La guerra yemení ha provocado hasta el momento 60.000 muertes directas, pero Save The Children ha advertido recientemente que la hambruna podría haber acabado con la vida de 85.000 niños. Según UNICEF, un tercio de los menores de cinco años padece malnutrición y un millón de personas están afectadas por la epidemia de cólera debido a que un tercio de la población no tiene acceso a agua potable. Es necesario recordar que esta situación no es fruto de una catástrofe natural, sino de la ofensiva militar lanzada contra los hutís en marzo de 2015 por Arabia Saudí y los Emiratos Árabes Unidos con la ayuda de Estados Unidos para tratar de restablecer en la presidencia a su aliado: el presidente Abd Rabbuh Mansur al-Hadi. Tras el lanzamiento de varios misiles a territorio saudí en noviembre de 2017, ambos países impusieron un bloqueo marítimo sobre Hodeida, lo que agravó la crisis humanitaria.

Doméstica y regional

La contienda yemení tiene una dimensión doméstica y otra regional. Por un parte nos encontramos a los rebeldes de Ansar Allah, que pertenecen a la minoría zaidí (una rama del islam chií que profesa un tercio de la población) que reclaman el establecimiento de un Estado federal. Gracias al respaldo del expresidente Abdallah Saleh y de varias unidades del ejército, los hutís consiguieron hacerse con el control de la capital Saná en septiembre de 2014. Ansar Allah no es el único grupo que discute el modelo centralista, ya que también el Movimiento Sureño reclama la independencia del Yemen del Sur, mientras que Al-Qaeda, que cuenta con el apoyo de diversas tribus sunís, aspira a establecer un emirato islámico. Estos dos últimos actores se han convertido en aliados claves de la coalición anti-hutí liderada por Arabia Saudí y Emiratos Árabes siguiendo la conocida máxima del enemigo de mi enemigo es mi amigo.

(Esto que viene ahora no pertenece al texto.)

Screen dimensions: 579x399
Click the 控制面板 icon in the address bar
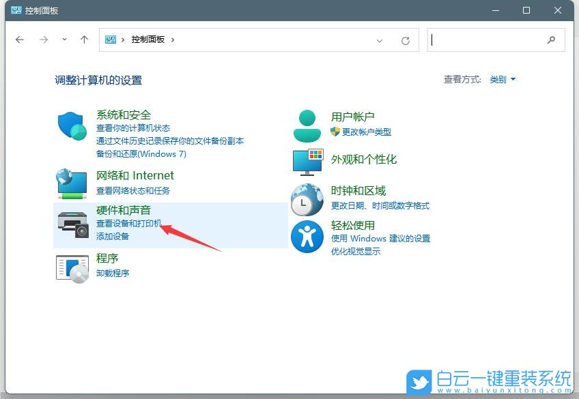110,40
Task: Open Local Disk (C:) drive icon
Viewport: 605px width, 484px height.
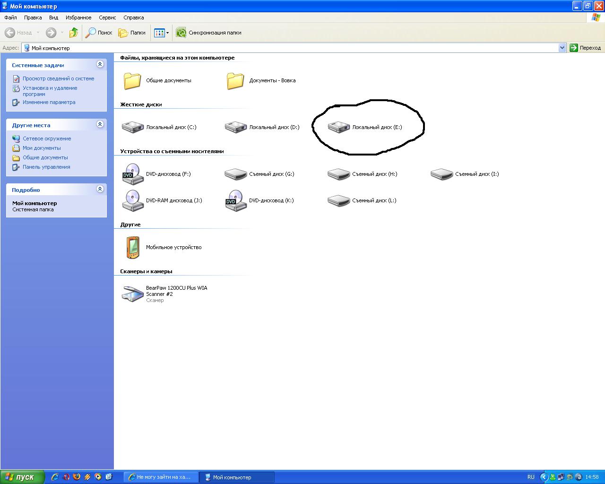Action: (x=133, y=127)
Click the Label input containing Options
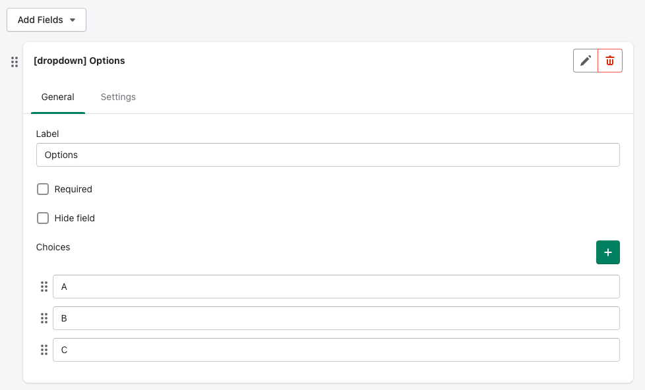This screenshot has width=645, height=390. tap(328, 155)
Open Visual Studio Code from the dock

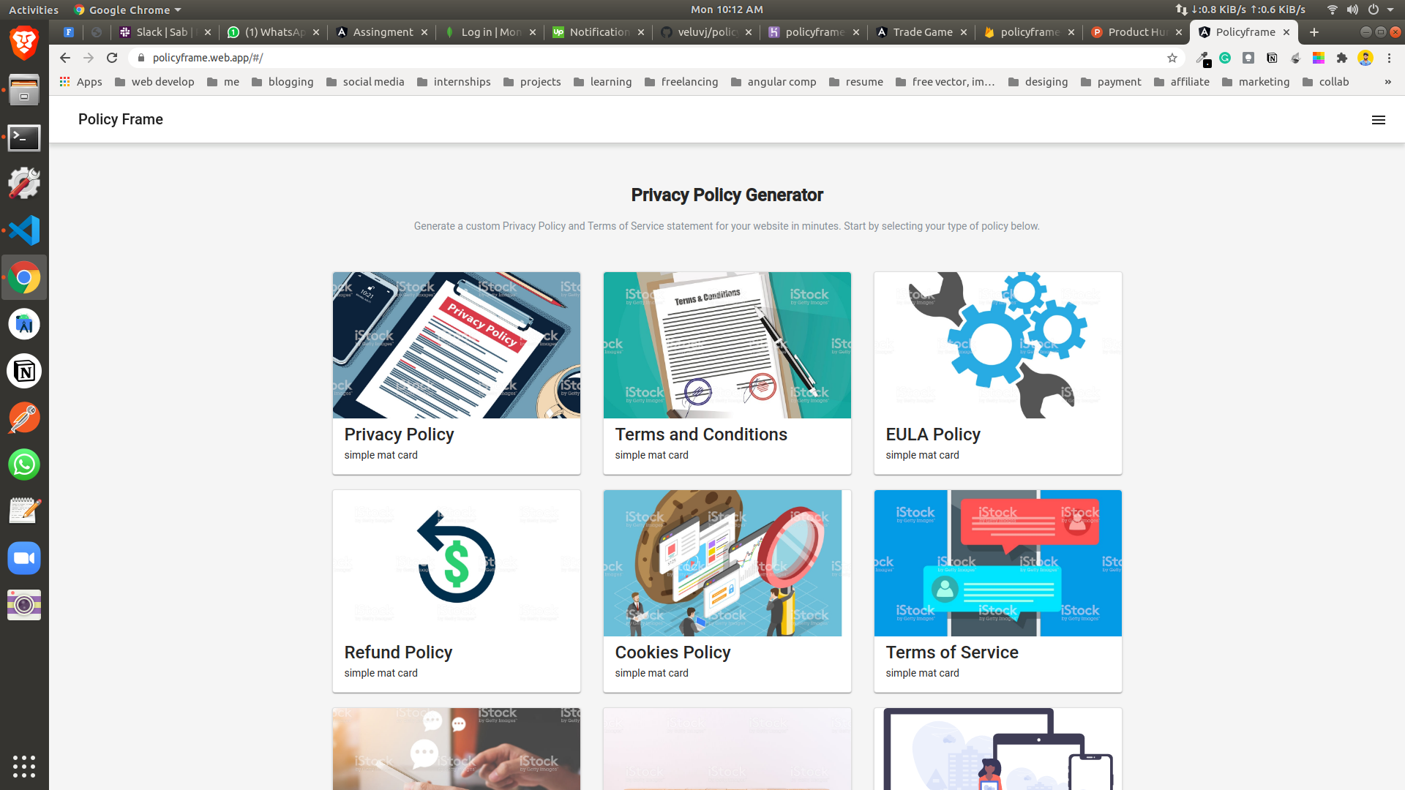coord(24,230)
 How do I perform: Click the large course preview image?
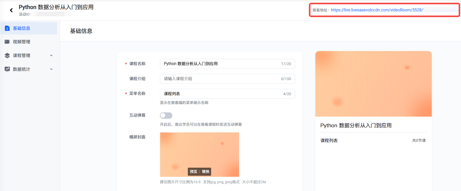click(373, 84)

El conflicto yemení no puede entenderse sin aludir también a su dimensión regional y, en particular, a la rivalidad saudí-iraní. Desde el inicio de la operación Tormenta Decisiva en marzo de 2015, las aviaciones saudí y emiratí han lanzado un total de 18.000 bombardeos contra posiciones hutís, a quienes acusa de colaborar con Irán. Algunos de estos ataques son susceptibles de ser catalogados como crímenes de guerra, como los bombardeos contra hospitales, escuelas, mercados e, incluso, depósitos de agua. De hecho, varios países europeos como Alemania, Holanda, Dinamarca o Finlandia han decidido interrumpir la venta de armas a Arabia Saudí para evitar que sean empleadas en Yemen.

Tras cuatro años de guerra parece evidente que ninguno de los contendientes puede imponerse en el frente de batalla y que la principal víctima, una vez más, es la población civil, atrapada entre dos fuegos. El desgaste de los bandos en liza, así como el creciente malestar internacional por la crisis humanitaria, podrían haber actuado de acicate para el acuerdo alcanzado en Estocolmo. Aunque todavía queda mucho camino por recorrer es indudable que estamos ante un primer paso esperanzador. En los próximos meses, la comunidad internacional debería redoblar sus presiones sobre las potencias regionales para que dejen de alimentar la espiral de violencia en la zona. Esta es la única vía para alcanzar una paz duradera no sólo en Yemen, sino en el resto de países de la región.